In the listing below, find the line with "Given: Select the model number A11" and copy every line from there up to and including the line with "Click the instance", exactly and without pictures.

[[ Given records, beginning ]]

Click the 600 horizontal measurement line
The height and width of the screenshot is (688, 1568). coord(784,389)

[[ Given records, end ]]
[[ Given records, beginning ]]

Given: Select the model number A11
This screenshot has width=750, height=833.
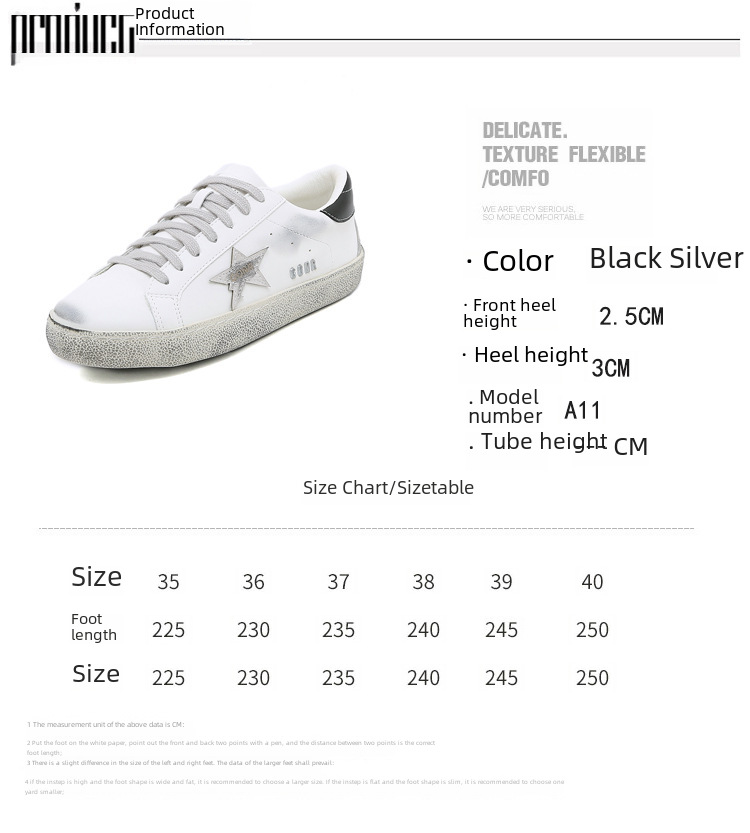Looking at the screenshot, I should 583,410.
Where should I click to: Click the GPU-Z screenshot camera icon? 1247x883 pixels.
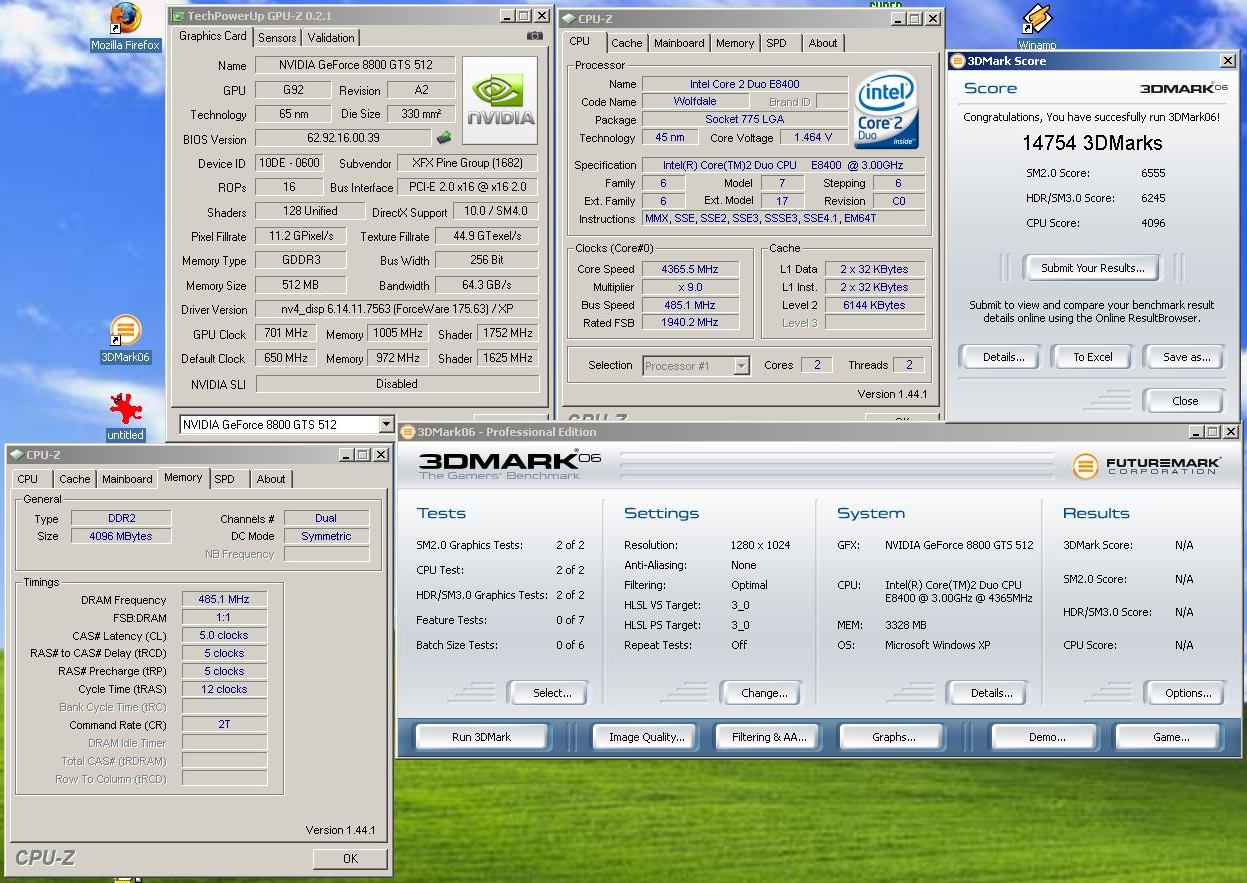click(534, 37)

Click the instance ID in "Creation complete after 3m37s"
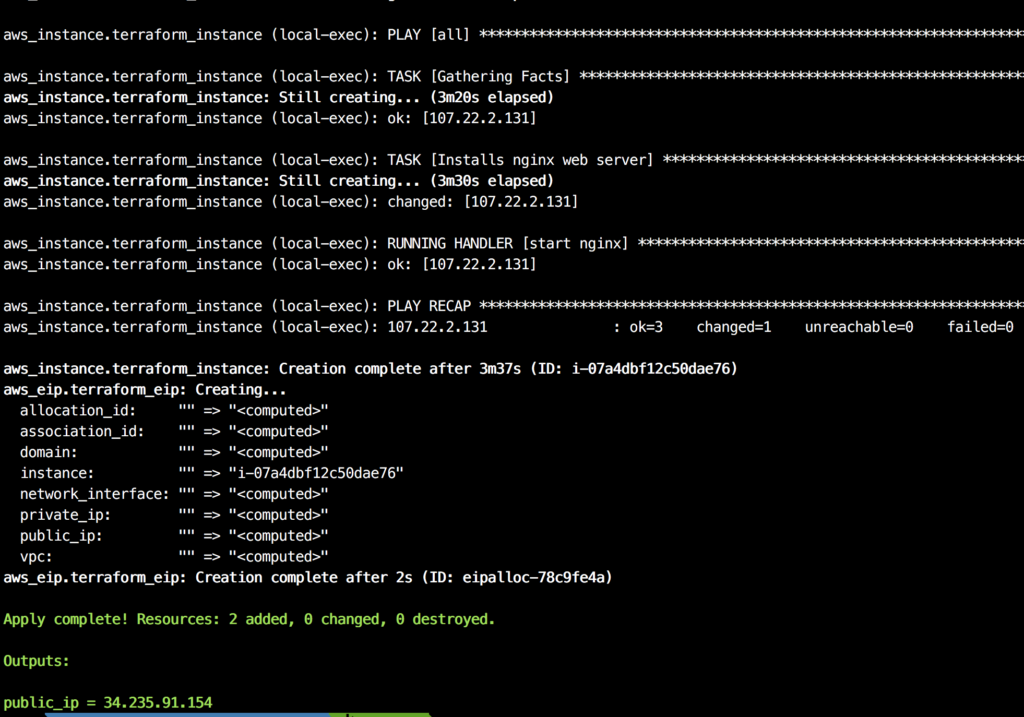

[[ Given records, end ]]

**Your response**
Given: Select the model number A11
This screenshot has width=750, height=833.
Looking at the screenshot, I should 583,410.
Where should I click to: Click the GPU-Z screenshot camera icon? 1247x883 pixels.
click(534, 37)

Click the instance ID in "Creation complete after 3m37s"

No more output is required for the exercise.